◆ PROBLEM:
Print the listing below again. Change nothing.

◆ INPUT RECORDS:

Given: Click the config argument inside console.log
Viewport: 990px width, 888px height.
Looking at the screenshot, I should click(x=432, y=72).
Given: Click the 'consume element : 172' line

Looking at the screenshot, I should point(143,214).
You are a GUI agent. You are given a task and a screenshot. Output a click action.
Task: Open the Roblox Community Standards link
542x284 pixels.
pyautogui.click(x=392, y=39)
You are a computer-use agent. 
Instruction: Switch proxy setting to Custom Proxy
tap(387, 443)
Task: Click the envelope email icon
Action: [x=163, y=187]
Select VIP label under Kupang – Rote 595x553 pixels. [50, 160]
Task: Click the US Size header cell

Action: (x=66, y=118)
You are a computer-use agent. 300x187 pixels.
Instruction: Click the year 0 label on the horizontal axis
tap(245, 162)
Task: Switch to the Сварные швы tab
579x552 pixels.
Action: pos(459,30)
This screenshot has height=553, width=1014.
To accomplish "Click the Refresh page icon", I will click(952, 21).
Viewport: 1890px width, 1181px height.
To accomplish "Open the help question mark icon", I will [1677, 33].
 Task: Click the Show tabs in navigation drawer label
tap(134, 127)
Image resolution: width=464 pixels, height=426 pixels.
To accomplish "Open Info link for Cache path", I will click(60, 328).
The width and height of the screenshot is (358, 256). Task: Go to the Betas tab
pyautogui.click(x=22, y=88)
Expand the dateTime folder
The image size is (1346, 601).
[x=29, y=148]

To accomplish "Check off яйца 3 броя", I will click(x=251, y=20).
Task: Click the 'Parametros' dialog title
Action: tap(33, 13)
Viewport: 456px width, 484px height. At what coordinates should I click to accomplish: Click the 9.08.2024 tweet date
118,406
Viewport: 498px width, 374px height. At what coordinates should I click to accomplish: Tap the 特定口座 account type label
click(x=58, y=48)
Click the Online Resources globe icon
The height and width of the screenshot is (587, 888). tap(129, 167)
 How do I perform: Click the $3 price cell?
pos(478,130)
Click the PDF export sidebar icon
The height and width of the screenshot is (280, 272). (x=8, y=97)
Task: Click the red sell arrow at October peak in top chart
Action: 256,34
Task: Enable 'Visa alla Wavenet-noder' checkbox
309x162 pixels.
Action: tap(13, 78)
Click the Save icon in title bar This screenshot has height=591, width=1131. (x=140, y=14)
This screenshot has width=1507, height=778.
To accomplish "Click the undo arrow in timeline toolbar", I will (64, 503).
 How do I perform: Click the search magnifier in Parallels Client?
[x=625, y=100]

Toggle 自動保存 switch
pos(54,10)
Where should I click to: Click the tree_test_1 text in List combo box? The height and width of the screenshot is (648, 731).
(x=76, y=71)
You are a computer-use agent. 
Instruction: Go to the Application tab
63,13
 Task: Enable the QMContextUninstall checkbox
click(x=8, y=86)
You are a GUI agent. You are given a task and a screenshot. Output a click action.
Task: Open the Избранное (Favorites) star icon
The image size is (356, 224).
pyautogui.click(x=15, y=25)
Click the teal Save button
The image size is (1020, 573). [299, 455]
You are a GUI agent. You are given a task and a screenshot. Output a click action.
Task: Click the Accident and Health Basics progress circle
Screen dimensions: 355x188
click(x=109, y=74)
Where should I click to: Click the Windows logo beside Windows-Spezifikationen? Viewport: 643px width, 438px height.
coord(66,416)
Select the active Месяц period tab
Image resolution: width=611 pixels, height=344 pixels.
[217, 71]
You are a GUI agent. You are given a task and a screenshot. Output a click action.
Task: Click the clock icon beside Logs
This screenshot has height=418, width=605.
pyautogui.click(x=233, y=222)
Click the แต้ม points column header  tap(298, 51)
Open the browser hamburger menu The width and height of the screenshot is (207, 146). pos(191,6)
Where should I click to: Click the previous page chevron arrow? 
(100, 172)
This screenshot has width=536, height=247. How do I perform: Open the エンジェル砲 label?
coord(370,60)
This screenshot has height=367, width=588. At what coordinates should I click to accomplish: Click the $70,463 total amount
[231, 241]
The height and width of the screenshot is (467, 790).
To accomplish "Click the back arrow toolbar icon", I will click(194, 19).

◆ RESPONSE BELOW:
Given: Click the config argument inside console.log
Viewport: 990px width, 888px height.
Looking at the screenshot, I should click(x=432, y=72).
Given: Click the 'consume element : 172' line

Looking at the screenshot, I should point(143,214).
You are a GUI agent. You are given a task and a screenshot. Output a click action.
Task: Open the Roblox Community Standards link
542x284 pixels.
pyautogui.click(x=392, y=39)
You are a computer-use agent. 
Instruction: Switch proxy setting to Custom Proxy
tap(387, 443)
Task: Click the envelope email icon
Action: [x=163, y=187]
Select VIP label under Kupang – Rote 595x553 pixels. [50, 160]
Task: Click the US Size header cell

Action: (x=66, y=118)
You are a computer-use agent. 300x187 pixels.
Instruction: Click the year 0 label on the horizontal axis
tap(245, 162)
Task: Switch to the Сварные швы tab
579x552 pixels.
Action: pos(459,30)
This screenshot has height=553, width=1014.
To accomplish "Click the Refresh page icon", I will click(952, 21).
Viewport: 1890px width, 1181px height.
To accomplish "Open the help question mark icon", I will [1677, 33].
 Task: Click the Show tabs in navigation drawer label
tap(134, 127)
Image resolution: width=464 pixels, height=426 pixels.
To accomplish "Open Info link for Cache path", I will click(60, 328).
The width and height of the screenshot is (358, 256). Task: Go to the Betas tab
pyautogui.click(x=22, y=88)
Expand the dateTime folder
The image size is (1346, 601).
[x=29, y=148]

To accomplish "Check off яйца 3 броя", I will click(x=251, y=20).
Task: Click the 'Parametros' dialog title
Action: tap(33, 13)
Viewport: 456px width, 484px height. At what coordinates should I click to accomplish: Click the 9.08.2024 tweet date
118,406
Viewport: 498px width, 374px height. At what coordinates should I click to accomplish: Tap the 特定口座 account type label
click(x=58, y=48)
Click the Online Resources globe icon
The height and width of the screenshot is (587, 888). tap(129, 167)
 How do I perform: Click the $3 price cell?
pos(478,130)
Click the PDF export sidebar icon
The height and width of the screenshot is (280, 272). (x=8, y=97)
Task: Click the red sell arrow at October peak in top chart
Action: 256,34
Task: Enable 'Visa alla Wavenet-noder' checkbox
309x162 pixels.
Action: tap(13, 78)
Click the Save icon in title bar This screenshot has height=591, width=1131. (x=140, y=14)
This screenshot has width=1507, height=778.
To accomplish "Click the undo arrow in timeline toolbar", I will (64, 503).
 How do I perform: Click the search magnifier in Parallels Client?
[x=625, y=100]

Toggle 自動保存 switch
pos(54,10)
Where should I click to: Click the tree_test_1 text in List combo box? The height and width of the screenshot is (648, 731).
(x=76, y=71)
You are a computer-use agent. 
Instruction: Go to the Application tab
63,13
 Task: Enable the QMContextUninstall checkbox
click(x=8, y=86)
You are a GUI agent. You are given a task and a screenshot. Output a click action.
Task: Open the Избранное (Favorites) star icon
The image size is (356, 224).
pyautogui.click(x=15, y=25)
Click the teal Save button
The image size is (1020, 573). [299, 455]
You are a GUI agent. You are given a task and a screenshot. Output a click action.
Task: Click the Accident and Health Basics progress circle
Screen dimensions: 355x188
click(x=109, y=74)
Where should I click to: Click the Windows logo beside Windows-Spezifikationen? Viewport: 643px width, 438px height.
coord(66,416)
Select the active Месяц period tab
Image resolution: width=611 pixels, height=344 pixels.
[217, 71]
You are a GUI agent. You are given a task and a screenshot. Output a click action.
Task: Click the clock icon beside Logs
This screenshot has height=418, width=605.
pyautogui.click(x=233, y=222)
Click the แต้ม points column header  tap(298, 51)
Open the browser hamburger menu The width and height of the screenshot is (207, 146). pos(191,6)
Where should I click to: Click the previous page chevron arrow? 
(100, 172)
This screenshot has width=536, height=247. How do I perform: Open the エンジェル砲 label?
coord(370,60)
This screenshot has height=367, width=588. At what coordinates should I click to accomplish: Click the $70,463 total amount
[231, 241]
The height and width of the screenshot is (467, 790).
To accomplish "Click the back arrow toolbar icon", I will click(194, 19).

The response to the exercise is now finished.